▸ Tarefa proposta A: No texto sobre Malévola, quem lidera os autointitulados "Filhos das Trevas"?
▸ Tarefa proposta B:
Diga se cada afirmação abaixo está de acordo com o texto sobre Malévola, respondendo sim ou não e citando as palavras do texto que decidem a questão.
(i) Os seres alados têm seu refúgio numa grande caverna subterrânea.
(ii) O Design de Produção é assinado por James Cameron.
(iii) Aurora é acolhida pela futura sogra.
▸ Tarefa proposta C: Reproduza o trecho do texto sobre Malévola que vai de "Aurora é acolhida" até "Game of Thrones.".

▸ Texto:
----

Surge aqui uma interessantíssima adição à mitologia da personagem, que esperamos ser futuramente mais expandida: Os auto intitulados “Filhos das Trevas”, liderados pelo pacífico Conall (Chiwetel Ejiofor de O Rei Leão e Doutor Estranho) se constituem uma união de seres alados de várias partes do mundo, com grande diversidade racial nos traços, cor de pele, olhos, cabelos e formatos de chifres, que foram se afastando à medida que os reinos dos homens cresciam e se expandiam, sendo descendentes de um ser mítico chamado “Ave Fênix” (Bom, agora a Marvel é Disney não?!) da qual, por seus poderes de transmutação, Malévola é a descendente direta. Aqui devemos ressaltar a incrível trabalho do Design de Produção de Patrick Tatopoulos (Liga da Justiça, Eu, Robô, Cidade das Sombras) e da equipe de direção de arte e de caracterização dos personagens, bastante similares em termos de estrutura social aos Navihs de Avatar (2009) de James Cameron, e também tendo um quê”de O Paraíso Perdido de John Milton, pois estes seres alados tem o seu refúgio numa grande caverna subterrânea, parecendo uma reinterpretação do conceito de “anjos caídos” (os neopentecostais vão “adorar”...) temperados com um toque de ”United Colors of Bennethon”. Inclusão é pauta de ordem.
 


O guarda-roupas real é uma boa analogia aos "bons modos" que escondem atos e interesses escusos

 
 Aurora é acolhida pela futura sogra, e vai se submetendo às imposições dela para se tornar uma “bela e recatada do lar” até chegar o ponto de descobrir as maquinações da Rainha, cuja corrida armamentista e a campanha de caluniar a reputação de Malévola tem como objetivo a expansão territorial e dominar do reino de Mohrs, com direito inclusive a uma paródia (mais branda é claro...) do ”casamento vermelho” de Game of Thrones.

----

▸ Dados fornecidos:
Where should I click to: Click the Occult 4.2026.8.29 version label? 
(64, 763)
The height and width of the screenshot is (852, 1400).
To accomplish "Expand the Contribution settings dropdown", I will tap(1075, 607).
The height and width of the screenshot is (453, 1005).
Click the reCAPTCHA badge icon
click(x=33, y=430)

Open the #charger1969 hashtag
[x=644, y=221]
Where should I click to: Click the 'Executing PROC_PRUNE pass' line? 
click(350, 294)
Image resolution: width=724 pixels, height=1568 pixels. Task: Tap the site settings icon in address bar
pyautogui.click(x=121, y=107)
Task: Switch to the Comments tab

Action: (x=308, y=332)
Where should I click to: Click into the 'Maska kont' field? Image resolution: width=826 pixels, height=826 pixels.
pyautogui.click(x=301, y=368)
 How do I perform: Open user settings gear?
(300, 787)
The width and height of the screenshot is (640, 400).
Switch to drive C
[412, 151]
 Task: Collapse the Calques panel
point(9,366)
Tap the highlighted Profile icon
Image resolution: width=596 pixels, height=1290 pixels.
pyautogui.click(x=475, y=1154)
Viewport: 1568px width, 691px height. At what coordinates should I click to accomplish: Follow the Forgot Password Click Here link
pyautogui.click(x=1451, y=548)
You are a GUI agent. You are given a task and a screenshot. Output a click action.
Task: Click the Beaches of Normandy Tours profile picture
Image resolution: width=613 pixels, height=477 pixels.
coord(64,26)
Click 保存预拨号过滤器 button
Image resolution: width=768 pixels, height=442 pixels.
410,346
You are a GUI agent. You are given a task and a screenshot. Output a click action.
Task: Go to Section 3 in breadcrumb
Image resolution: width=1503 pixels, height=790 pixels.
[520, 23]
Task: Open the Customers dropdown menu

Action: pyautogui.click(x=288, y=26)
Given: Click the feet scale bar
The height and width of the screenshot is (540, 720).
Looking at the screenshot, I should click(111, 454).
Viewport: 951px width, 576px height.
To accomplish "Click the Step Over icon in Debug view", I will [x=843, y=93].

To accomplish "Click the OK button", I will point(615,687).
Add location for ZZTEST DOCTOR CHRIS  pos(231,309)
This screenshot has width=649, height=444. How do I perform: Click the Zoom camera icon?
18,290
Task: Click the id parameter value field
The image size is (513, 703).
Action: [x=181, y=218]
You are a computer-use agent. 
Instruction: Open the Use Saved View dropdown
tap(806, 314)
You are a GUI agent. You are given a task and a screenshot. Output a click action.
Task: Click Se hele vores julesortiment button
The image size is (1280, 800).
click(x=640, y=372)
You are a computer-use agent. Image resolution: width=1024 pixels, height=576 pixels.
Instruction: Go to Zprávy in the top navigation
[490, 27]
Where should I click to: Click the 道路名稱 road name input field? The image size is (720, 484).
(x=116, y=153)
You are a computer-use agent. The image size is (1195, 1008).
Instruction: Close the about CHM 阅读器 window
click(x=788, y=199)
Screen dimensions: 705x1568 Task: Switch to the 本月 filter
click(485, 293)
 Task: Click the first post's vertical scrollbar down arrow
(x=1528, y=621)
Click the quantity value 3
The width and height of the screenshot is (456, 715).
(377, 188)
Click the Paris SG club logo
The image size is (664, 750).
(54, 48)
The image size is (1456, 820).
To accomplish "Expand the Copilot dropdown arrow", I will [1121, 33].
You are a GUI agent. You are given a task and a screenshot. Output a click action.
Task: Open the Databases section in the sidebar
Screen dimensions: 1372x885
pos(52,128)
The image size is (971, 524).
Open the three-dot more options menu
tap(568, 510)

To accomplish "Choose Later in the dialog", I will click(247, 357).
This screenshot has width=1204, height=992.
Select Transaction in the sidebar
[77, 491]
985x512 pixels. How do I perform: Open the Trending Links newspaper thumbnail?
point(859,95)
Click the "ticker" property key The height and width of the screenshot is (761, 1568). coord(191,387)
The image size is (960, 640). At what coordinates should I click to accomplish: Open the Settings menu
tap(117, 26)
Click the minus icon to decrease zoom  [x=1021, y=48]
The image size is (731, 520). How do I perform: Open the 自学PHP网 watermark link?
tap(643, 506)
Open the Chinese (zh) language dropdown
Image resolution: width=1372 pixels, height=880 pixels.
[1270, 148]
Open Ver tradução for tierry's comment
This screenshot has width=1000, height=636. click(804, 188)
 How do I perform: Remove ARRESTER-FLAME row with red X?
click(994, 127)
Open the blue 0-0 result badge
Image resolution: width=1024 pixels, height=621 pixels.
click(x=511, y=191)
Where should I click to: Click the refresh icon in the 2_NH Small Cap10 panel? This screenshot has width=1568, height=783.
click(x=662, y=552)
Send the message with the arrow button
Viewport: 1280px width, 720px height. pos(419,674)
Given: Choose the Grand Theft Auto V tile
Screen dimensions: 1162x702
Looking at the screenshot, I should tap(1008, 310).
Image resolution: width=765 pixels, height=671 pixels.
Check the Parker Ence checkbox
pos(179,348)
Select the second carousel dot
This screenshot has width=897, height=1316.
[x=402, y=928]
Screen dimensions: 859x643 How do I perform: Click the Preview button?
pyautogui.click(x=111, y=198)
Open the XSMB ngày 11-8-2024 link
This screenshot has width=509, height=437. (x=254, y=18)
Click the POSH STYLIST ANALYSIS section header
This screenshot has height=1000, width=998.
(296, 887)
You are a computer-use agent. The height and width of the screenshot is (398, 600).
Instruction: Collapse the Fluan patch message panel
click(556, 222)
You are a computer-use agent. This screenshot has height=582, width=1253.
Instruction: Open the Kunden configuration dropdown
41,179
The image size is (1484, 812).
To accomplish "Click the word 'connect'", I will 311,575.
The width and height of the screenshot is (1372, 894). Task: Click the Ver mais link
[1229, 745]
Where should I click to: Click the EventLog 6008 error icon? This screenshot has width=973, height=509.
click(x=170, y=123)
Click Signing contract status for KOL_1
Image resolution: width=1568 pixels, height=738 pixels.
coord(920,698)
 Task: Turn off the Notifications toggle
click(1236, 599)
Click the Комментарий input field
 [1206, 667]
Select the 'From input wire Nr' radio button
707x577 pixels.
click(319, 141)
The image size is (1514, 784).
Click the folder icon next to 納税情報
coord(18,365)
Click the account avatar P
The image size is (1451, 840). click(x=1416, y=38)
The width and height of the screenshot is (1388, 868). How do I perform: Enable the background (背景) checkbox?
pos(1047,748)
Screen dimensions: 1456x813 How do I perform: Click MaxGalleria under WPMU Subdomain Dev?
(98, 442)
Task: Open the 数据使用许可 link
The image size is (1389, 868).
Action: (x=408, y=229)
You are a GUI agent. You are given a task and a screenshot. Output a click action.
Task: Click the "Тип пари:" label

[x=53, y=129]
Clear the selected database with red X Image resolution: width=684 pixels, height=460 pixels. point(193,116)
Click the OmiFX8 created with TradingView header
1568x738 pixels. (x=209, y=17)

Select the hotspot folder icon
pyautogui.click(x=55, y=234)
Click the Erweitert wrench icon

----

▸ Resposta A: São liderados pelo pacífico Conall, interpretado por Chiwetel Ejiofor.

▸ Resposta B:
(i) Sim: "estes seres alados tem o seu refúgio numa grande caverna subterrânea".
(ii) Não: "Design de Produção de Patrick Tatopoulos".
(iii) Sim: "Aurora é acolhida pela futura sogra".

▸ Resposta C:
Aurora é acolhida pela futura sogra, e vai se submetendo às imposições dela para se tornar uma “bela e recatada do lar” até chegar o ponto de descobrir as maquinações da Rainha, cuja corrida armamentista e a campanha de caluniar a reputação de Malévola tem como objetivo a expansão territorial e dominar do reino de Mohrs, com direito inclusive a uma paródia (mais branda é claro...) do ”casamento vermelho” de Game of Thrones.